To: Tom Bates, Mayor, Susan Wengraf, Jesse Arrequin, Gordon Wozniak, Linda Maio, Laurie Capitelli, Darryl Moore, Max Anderson, and Kriss Worthington

Berkeley must oppose deforestation of the hills

We the undersigned demand that the Berkeley City Council and Mayor Bates tell FEMA to NOT FUND the UC plan in its current form. While selective thinning and understory fuels removal makes a lot of sense to reduce fire risk, and would be good use of this FEMA money, radical landscape transformation that will destroy not only the precious ecosystem that exists in the hills, but will substantially harm the humans who live immediately below this area is completely unacceptable.
Instead of allowing the university to cut down and poison forests at great cost to human health and animal habitat, it's high time that Berkeley city leadership stand up to the university and demand what is best for the city and for all of its residents.

Why is this important?

UC has decided that rather than maintain its forests in the hills above the campus, it would prefer to simply remove all the tall trees.
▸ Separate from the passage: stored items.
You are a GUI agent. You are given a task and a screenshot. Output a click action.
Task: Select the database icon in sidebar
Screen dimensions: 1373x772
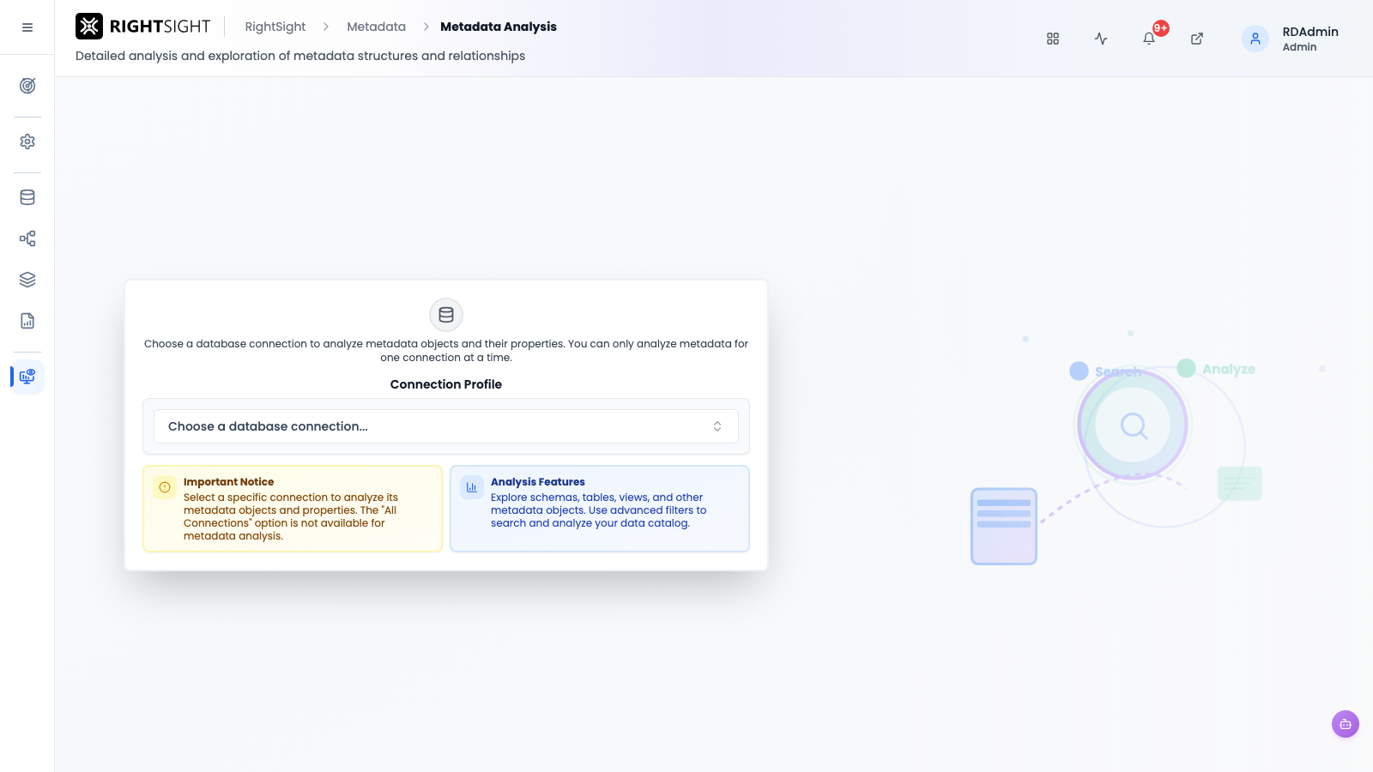coord(27,197)
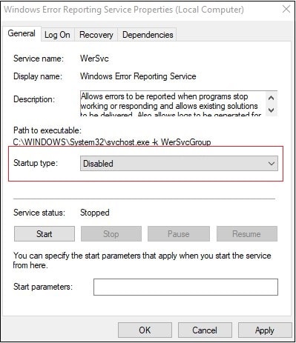Screen dimensions: 296x343
Task: Click the description box's up scroll arrow
Action: [x=271, y=98]
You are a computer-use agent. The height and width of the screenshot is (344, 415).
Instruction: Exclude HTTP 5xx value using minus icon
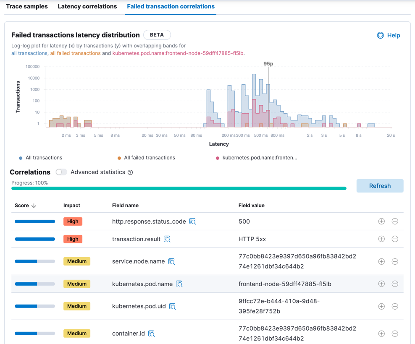click(395, 239)
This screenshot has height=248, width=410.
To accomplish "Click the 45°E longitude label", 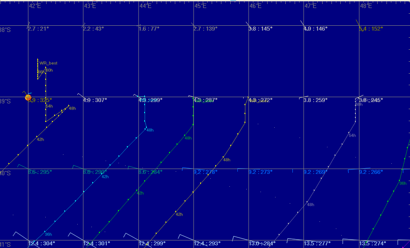I will [200, 6].
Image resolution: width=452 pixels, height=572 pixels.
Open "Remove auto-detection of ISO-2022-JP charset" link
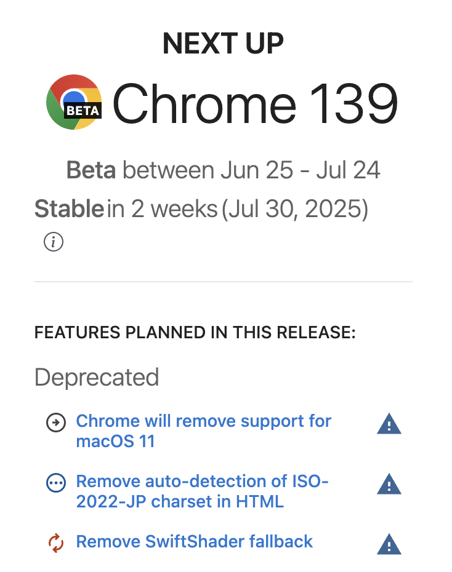(202, 491)
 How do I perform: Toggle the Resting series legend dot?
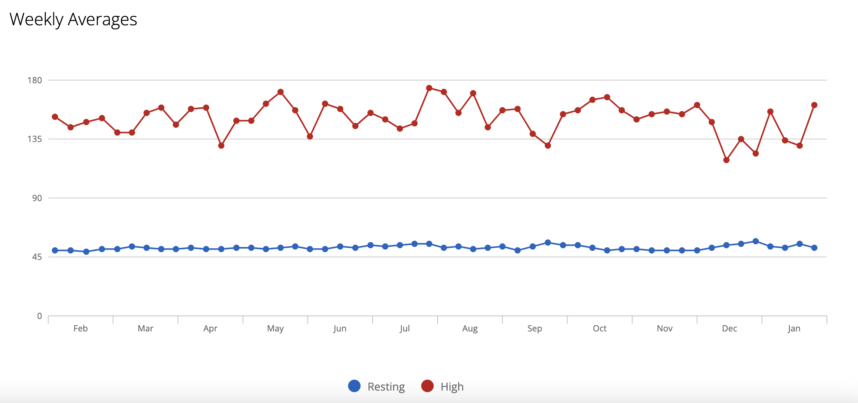[354, 386]
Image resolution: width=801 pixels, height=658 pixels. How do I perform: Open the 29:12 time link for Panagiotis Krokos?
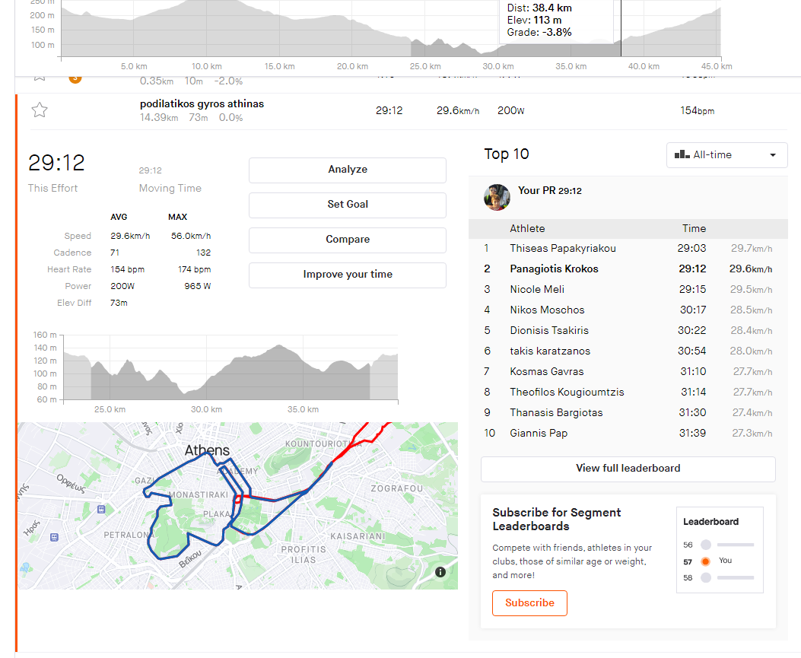pos(691,269)
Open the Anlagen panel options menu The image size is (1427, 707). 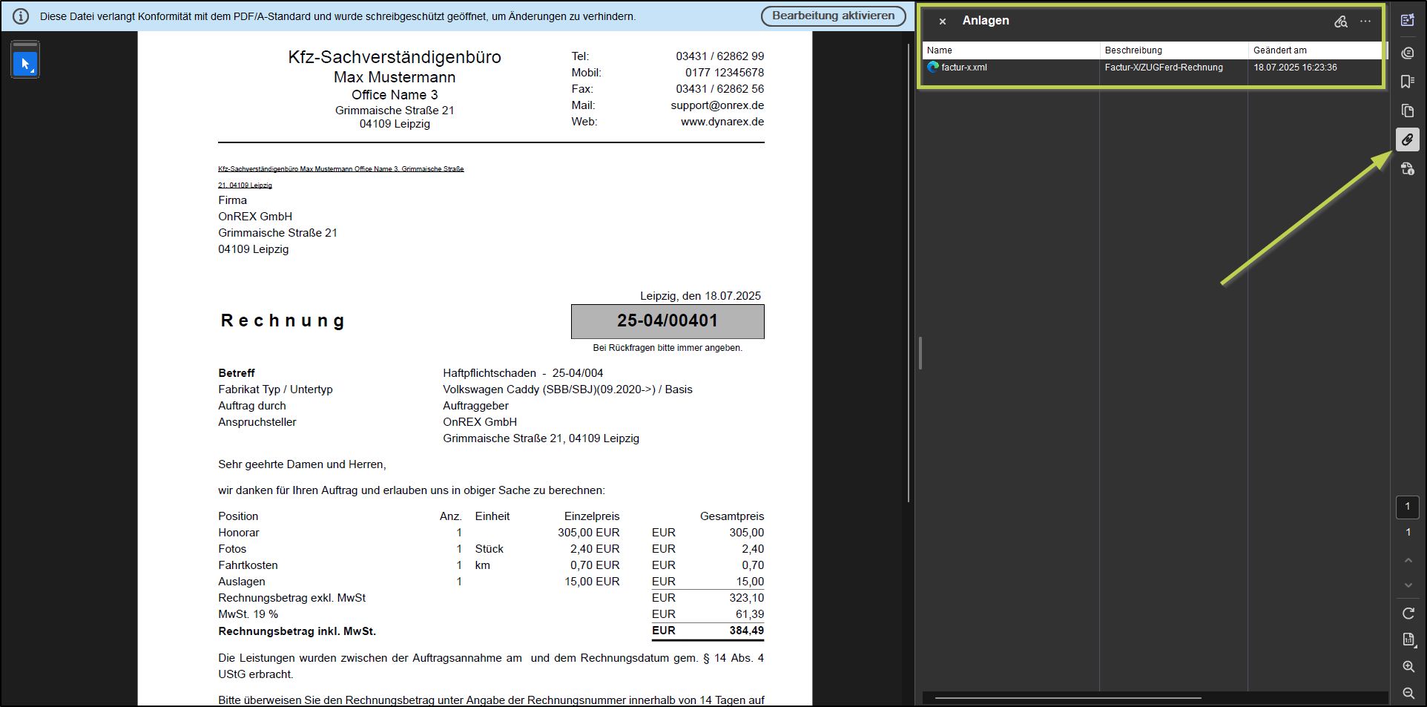pos(1365,22)
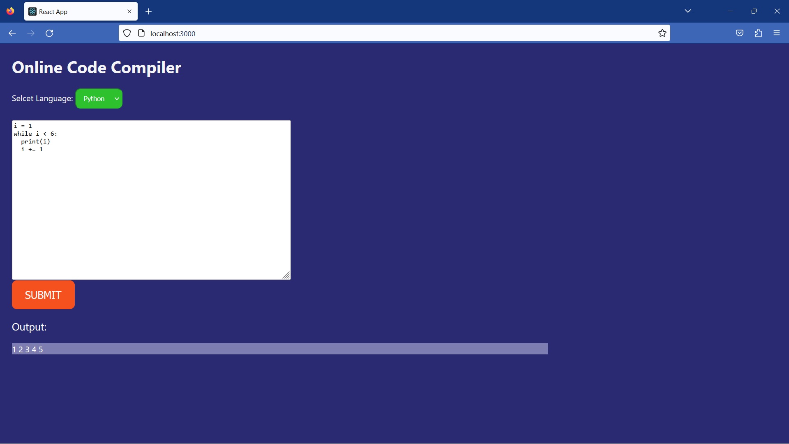Click the navigate forward arrow icon

(31, 33)
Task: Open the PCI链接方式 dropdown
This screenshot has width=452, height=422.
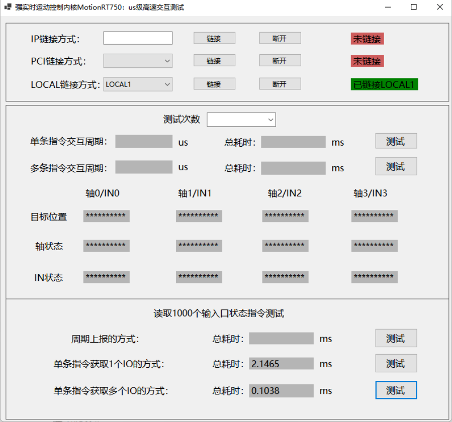Action: (x=138, y=61)
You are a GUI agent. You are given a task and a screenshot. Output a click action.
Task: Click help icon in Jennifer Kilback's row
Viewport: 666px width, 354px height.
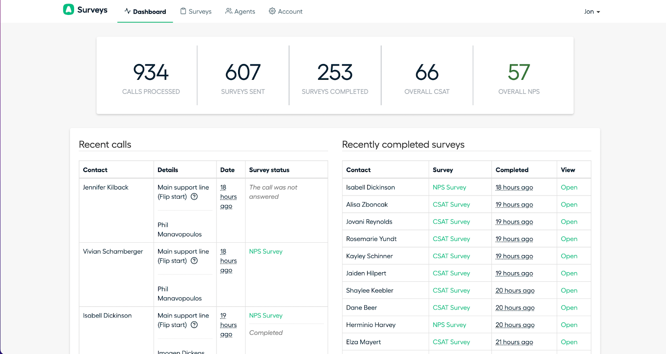click(x=194, y=197)
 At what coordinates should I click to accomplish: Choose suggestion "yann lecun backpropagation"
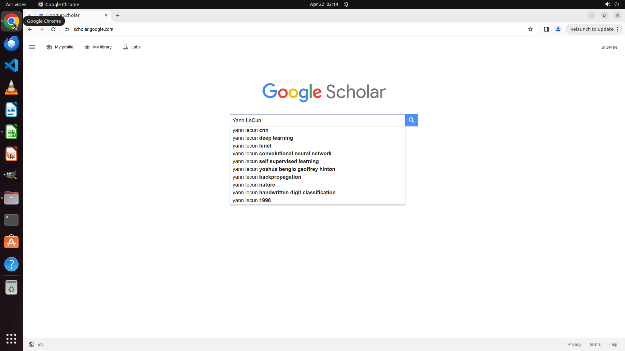[x=267, y=177]
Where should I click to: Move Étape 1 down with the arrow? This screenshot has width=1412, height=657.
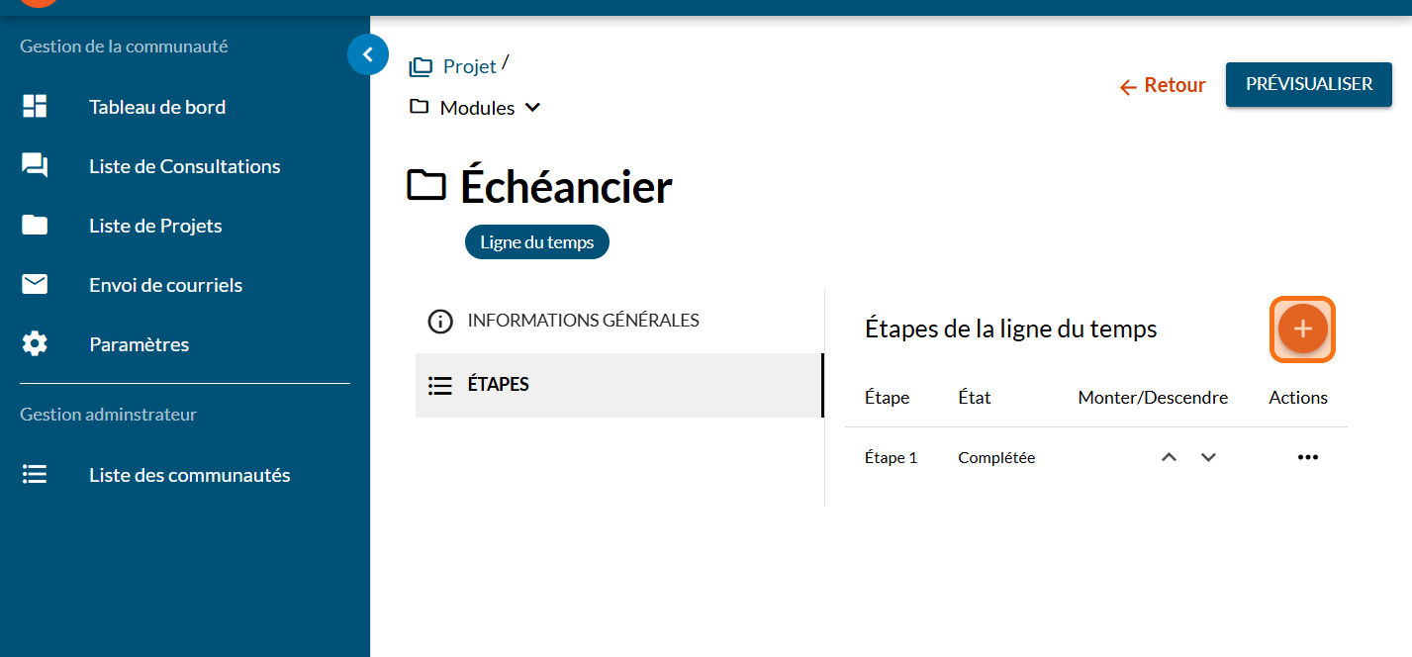click(1208, 457)
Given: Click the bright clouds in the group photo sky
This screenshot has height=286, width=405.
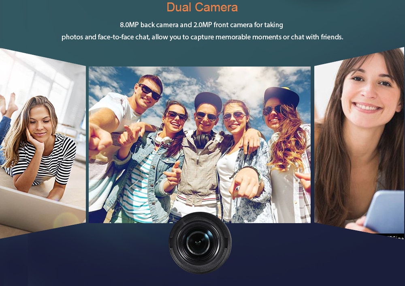Looking at the screenshot, I should pyautogui.click(x=243, y=79).
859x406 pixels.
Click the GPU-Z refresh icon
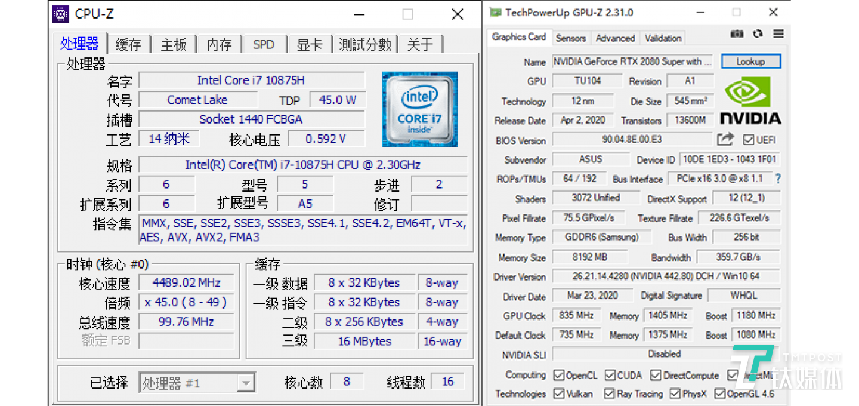pos(758,34)
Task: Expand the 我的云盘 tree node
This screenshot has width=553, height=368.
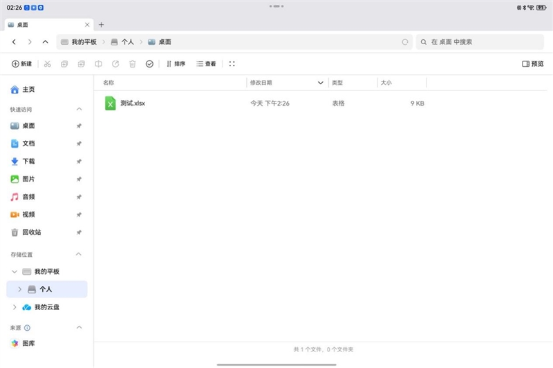Action: coord(15,307)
UC has received tentative approval for a FEMA grant of about $2 million that they intend to use to remove in excess of 50,000 mature trees, apply tens of thousands of gallons of herbicides over the next 13 years, and leave 2 feet of highly flammable wood chips on the ground. Not only will this plan destroy the animal habitat, it will remove essentially all the shade, will make the cleared areas as well as the UC campus and the city of Berkeley substantially warmer, will destabilize steep hillsides, will release enormous amounts of sequestered CO2 into the atmosphere….and will significantly increase the risk of fires. Why does UC want to do this? To clear the land for development and to shift maintenance costs from the University to the federal government.

So, what's the Berkeley City Council doing about this? NOTHING!